There is a strong case to be made that Rainbow Chard is the most visually extraordinary vegetable you can grow from seed. The tall, architectural stems rise from broad, glossy, deeply veined leaves in an electric palette of scarlet red, brilliant gold, vivid orange, soft pink, and clean white — each plant a different colour, each combination subtly different from its neighbour, the whole bed looking more like a tropical planting than a vegetable patch. It is the kind of crop that makes visitors stop and ask what on earth it is, and it is the reason chard has made the transition from the vegetable garden to the ornamental border in so many gardens over the past two decades.
But Rainbow Chard earns its place on flavour and productivity too. The leaves are tender, mild, and slightly earthy — far less assertive than spinach, sweeter than kale, and quick to cook down to a silky, glossy mass that absorbs butter and garlic with great enthusiasm. The coloured stems, sliced and cooked separately, have a firmer texture and a pleasant, slightly mineral quality.
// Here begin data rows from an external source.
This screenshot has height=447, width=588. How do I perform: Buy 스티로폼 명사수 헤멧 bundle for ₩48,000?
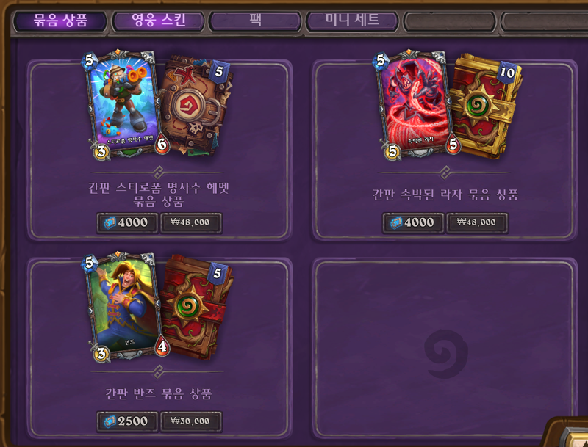pos(191,223)
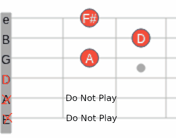Viewport: 176px width, 138px height.
Task: Click the crossed-out A string label
Action: click(6, 100)
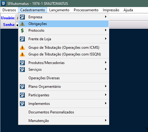This screenshot has height=132, width=148.
Task: Expand the Plano Orçamentário submenu arrow
Action: pyautogui.click(x=106, y=86)
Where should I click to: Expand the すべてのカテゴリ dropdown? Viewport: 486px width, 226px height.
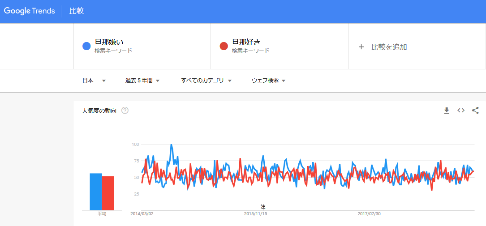click(x=206, y=81)
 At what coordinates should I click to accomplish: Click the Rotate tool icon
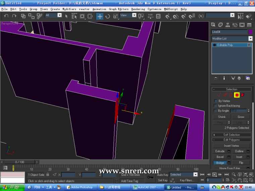tap(108, 16)
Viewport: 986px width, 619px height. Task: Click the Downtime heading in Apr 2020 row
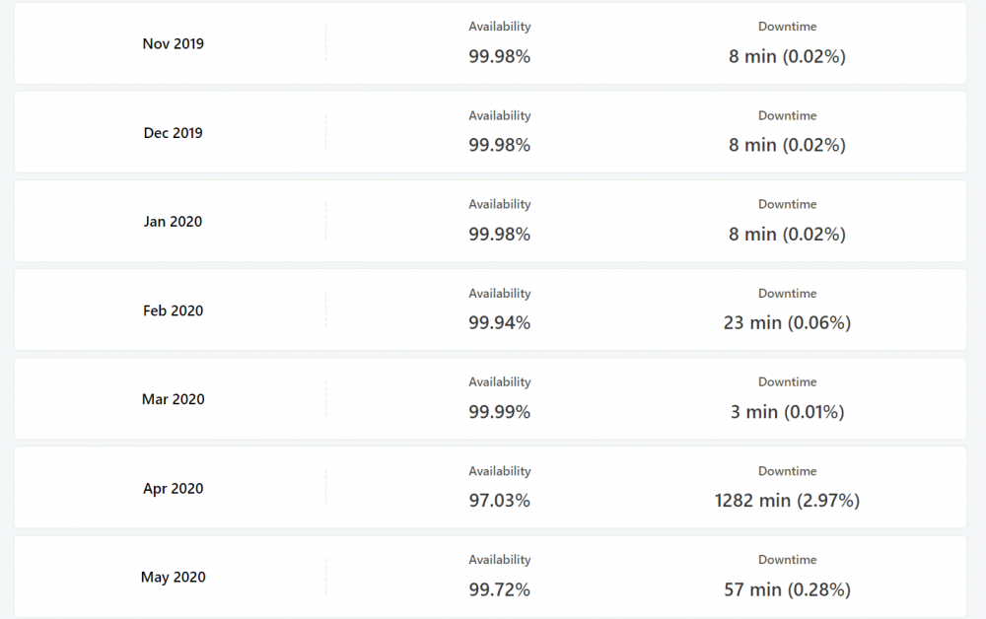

Both leaf and stem are fully edible, making this one of the most versatile kitchen garden crops available — and harvested as a cut-and-come-again crop from multiple plants across a long season, a single sowing will provide months of reliable, colourful harvest with almost no effort required.
🌿 Understanding the Plant
Beta vulgaris subsp. cicla var. flavescens 'Rainbow Mixed' is a Hardy Biennial grown as an annual or biennial cut-and-come-again vegetable. It belongs to the same species as beetroot and sugar beet — the beet family — and is botanically a leaf beet rather than a true chard, though it is universally grown and sold as chard in the UK. 'Rainbow Mixed' is a blend of several distinctly coloured chard varieties selected to produce the widest possible range of stem colours from a single sowing.
The Colours in the Mix:
Biennial with Annual Behaviour: Rainbow Chard is technically a biennial — in its first year it produces the lush, productive leaf growth that makes it such a valuable kitchen garden crop, and in its second year it runs to seed. In practice, most gardeners treat it as an annual, sowing fresh each spring. However, plants sown in late summer and protected through winter will overwinter in mild gardens and continue producing through to the following spring before bolting — giving a much longer productive window than a single-season annual.
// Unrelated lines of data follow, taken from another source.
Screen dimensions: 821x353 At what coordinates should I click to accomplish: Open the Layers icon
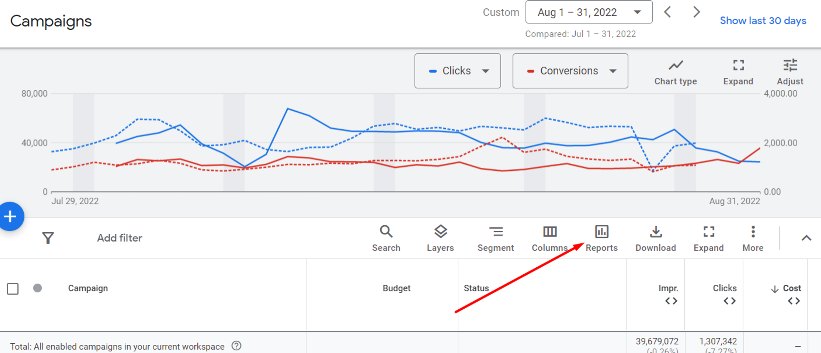441,232
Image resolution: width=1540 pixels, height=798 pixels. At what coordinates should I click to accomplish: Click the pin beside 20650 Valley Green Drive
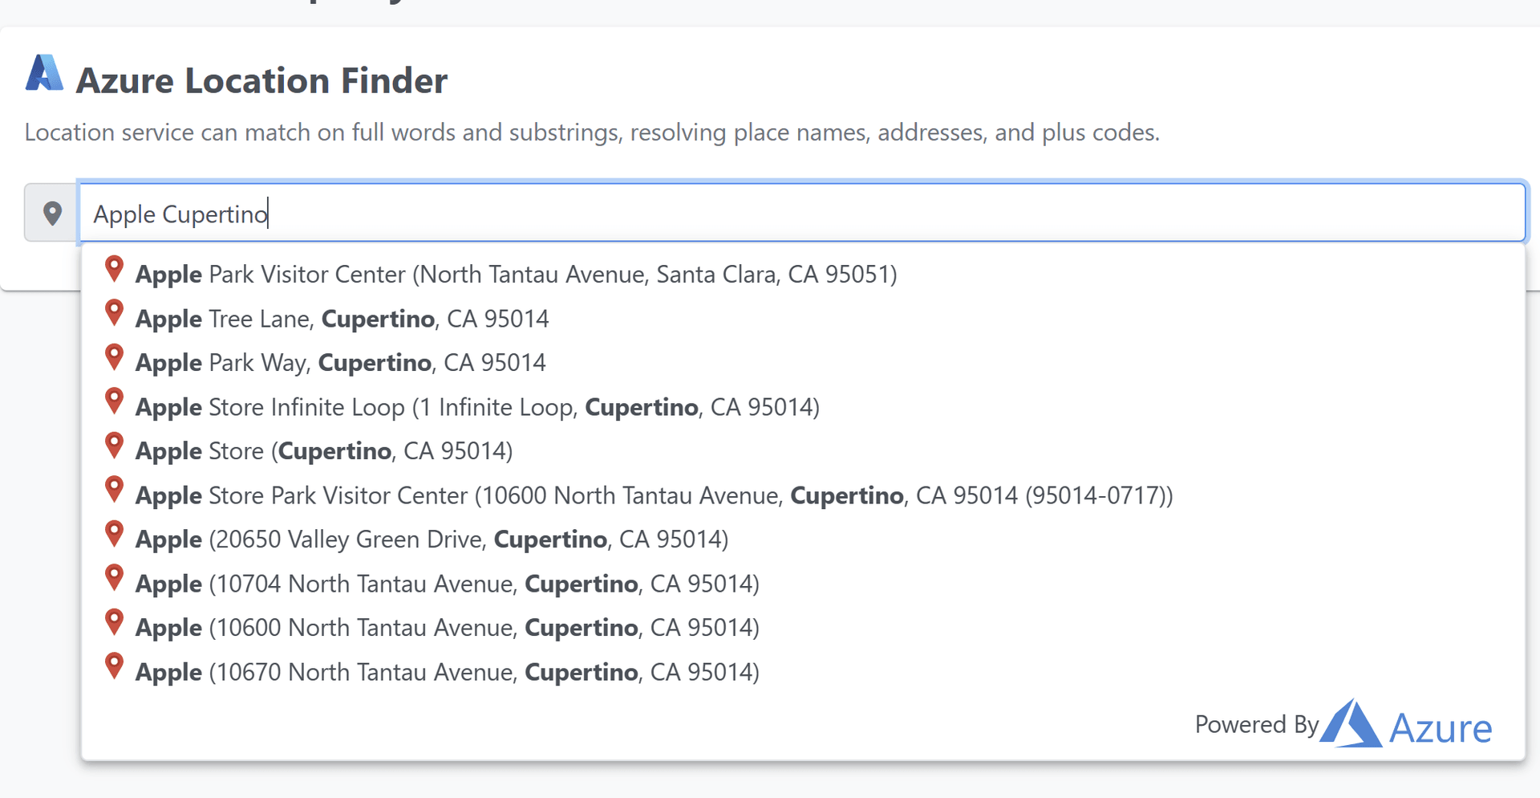pyautogui.click(x=115, y=533)
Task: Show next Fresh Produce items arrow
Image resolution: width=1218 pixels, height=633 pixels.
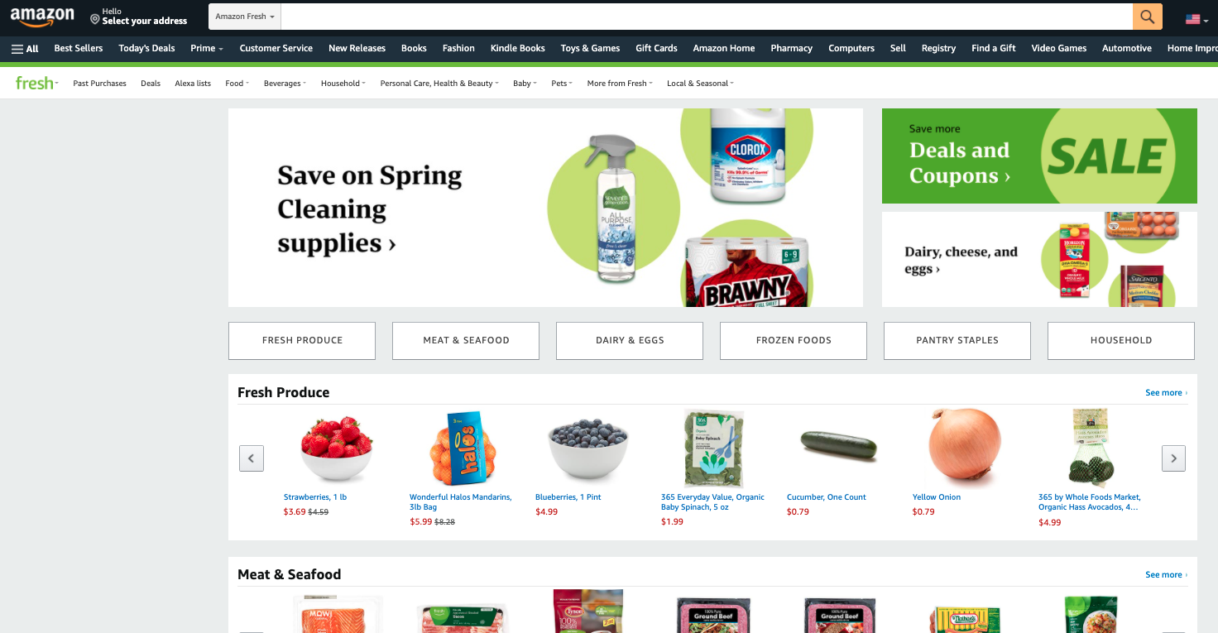Action: click(x=1173, y=458)
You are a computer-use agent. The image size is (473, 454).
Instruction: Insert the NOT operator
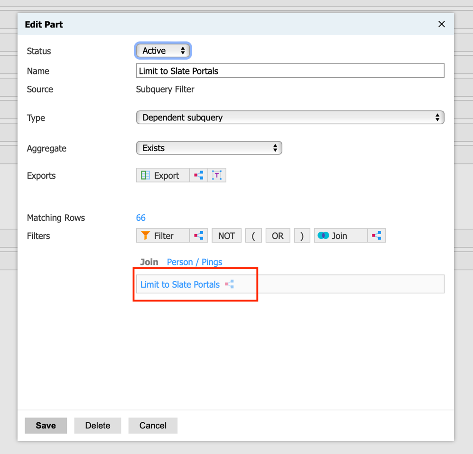click(226, 236)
Architectural Garden Value: Few vegetables have the ornamental impact of a well-grown row of Rainbow Chard at peak production. The tall, glossy leaves on vivid coloured stems can reach 50–60cm at maturity and create a bold, tropical-looking display that sits as comfortably in a cottage border between dahlias and salvias as it does in a raised vegetable bed. The dramatic stem colours are at their most vivid in warm, sunny conditions and make outstanding cut material for large, bold floral arrangements — an unexpected bonus from a vegetable crop.
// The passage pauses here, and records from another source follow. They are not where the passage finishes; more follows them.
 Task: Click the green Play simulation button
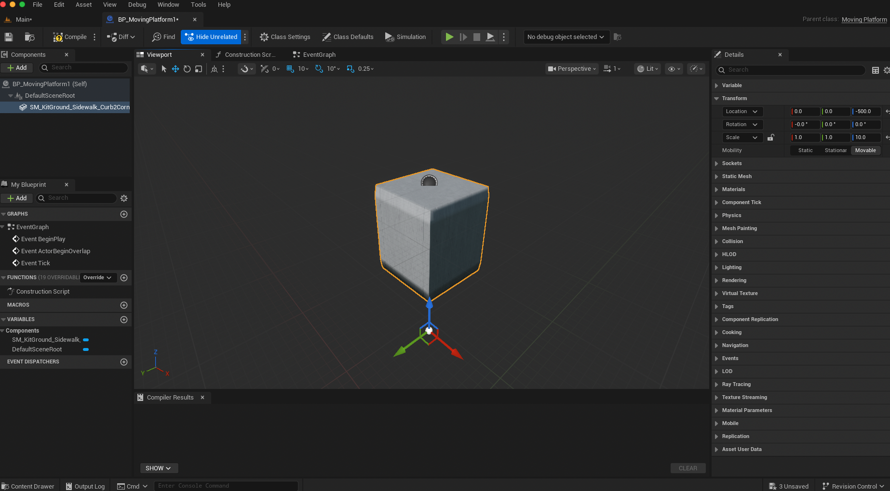pyautogui.click(x=449, y=37)
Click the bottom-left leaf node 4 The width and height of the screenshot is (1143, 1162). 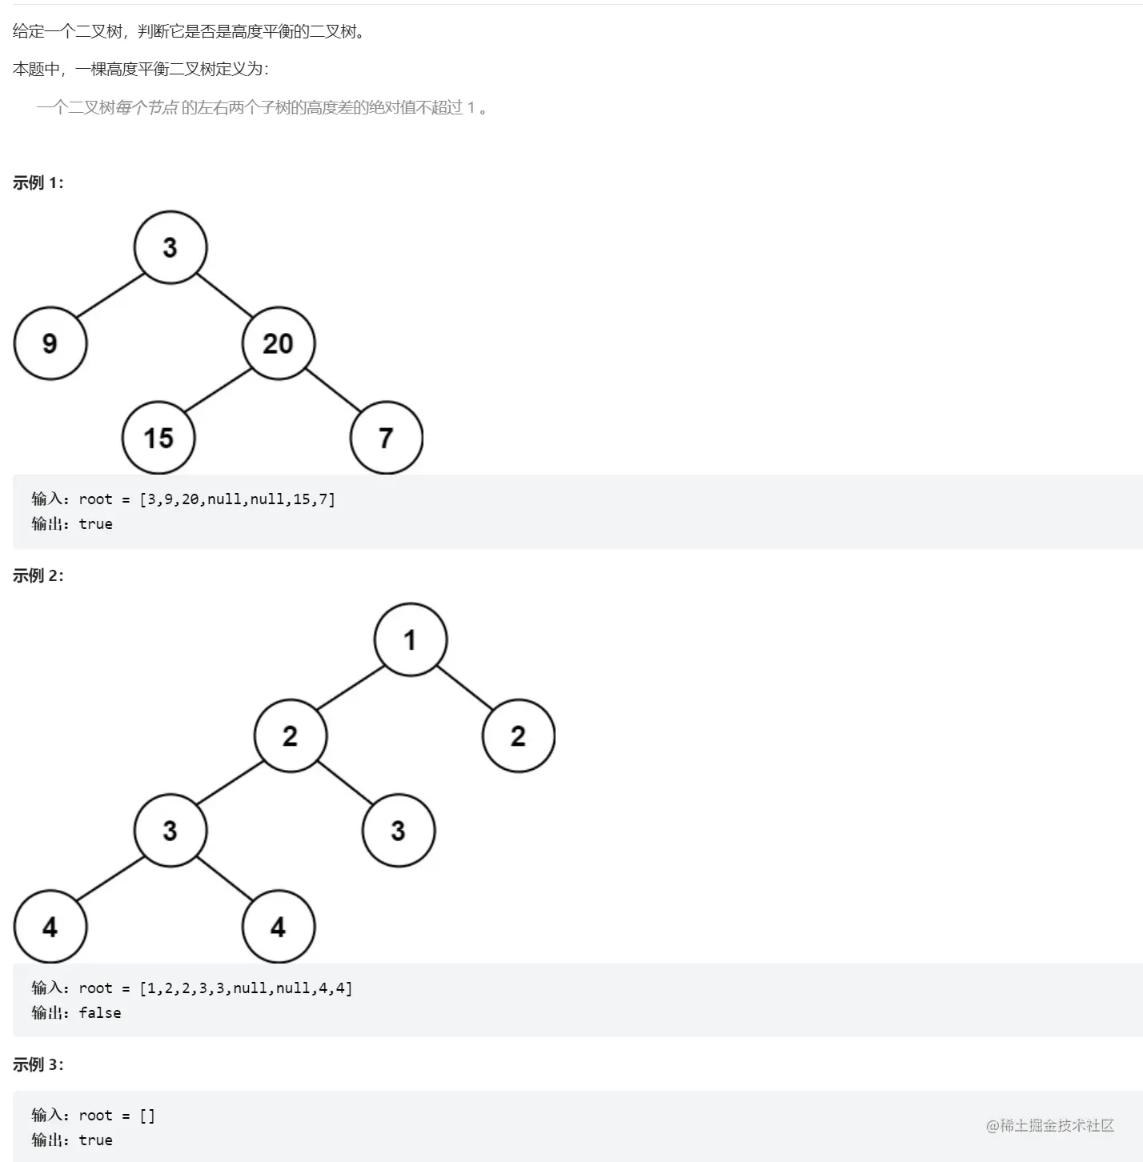pos(50,927)
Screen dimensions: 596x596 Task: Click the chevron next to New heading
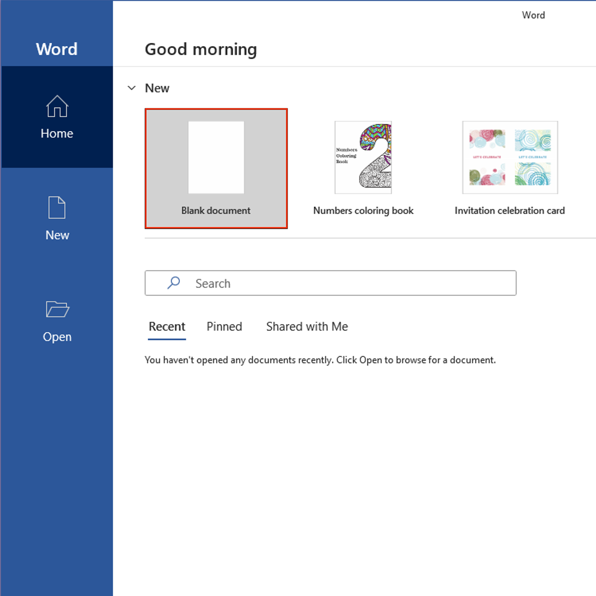(132, 88)
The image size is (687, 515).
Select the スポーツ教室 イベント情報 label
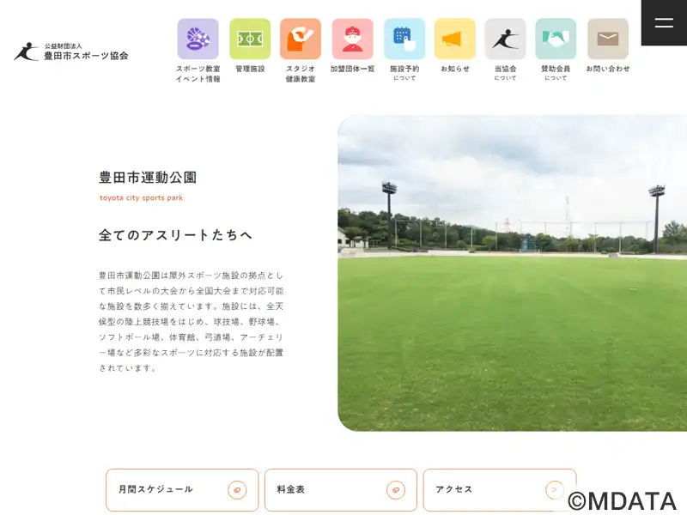tap(198, 74)
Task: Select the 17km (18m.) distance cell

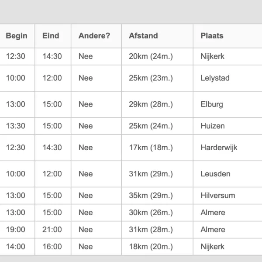Action: [x=157, y=148]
Nutritional Value: Chard is one of the most nutrient-dense leafy vegetables available to the kitchen gardener — exceptionally rich in vitamins K, A, and C, magnesium, potassium, and iron. The coloured stem pigments are anthocyanins and betalains — the same powerful antioxidant compounds found in beetroot and red wine — giving Rainbow Chard genuine nutritional credentials to match its visual drama.
🌱 Growing Guide
Rainbow Chard is one of the most forgiving and productive vegetables in the kitchen garden — it tolerates a wide range of soils and conditions, germinates reliably, and rewards consistent harvesting with months of lush, colourful growth.
How to Sow:
Sow indoors from February to March for the earliest crops, or direct outdoors from April to July. Each chard "seed" is actually a small cluster of seeds fused together — known as a multigerm seed — meaning that two or three seedlings will typically emerge from each sowing point. Thin to the strongest seedling once established. Sow approximately 2cm deep in drills 35–40cm apart, or in individual pots for indoor sowings. Germination is reliable and typically occurs within 7–14 days. For a continuous supply through winter, make a second sowing in August and protect young plants with fleece or a cold frame as temperatures drop.
Where to Grow:
Rainbow Chard thrives in full sun or partial shade and is highly adaptable to most soil types, preferring moisture-retentive, reasonably fertile ground. It performs well in raised beds, large containers, and growing bags. Unlike spinach, it tolerates summer heat with reasonable resilience — making it a more reliable summer leaf crop in warmer parts of the UK. The stem colours are most vivid and intense in full sun; plants grown in shade tend toward greener, less saturated colouring.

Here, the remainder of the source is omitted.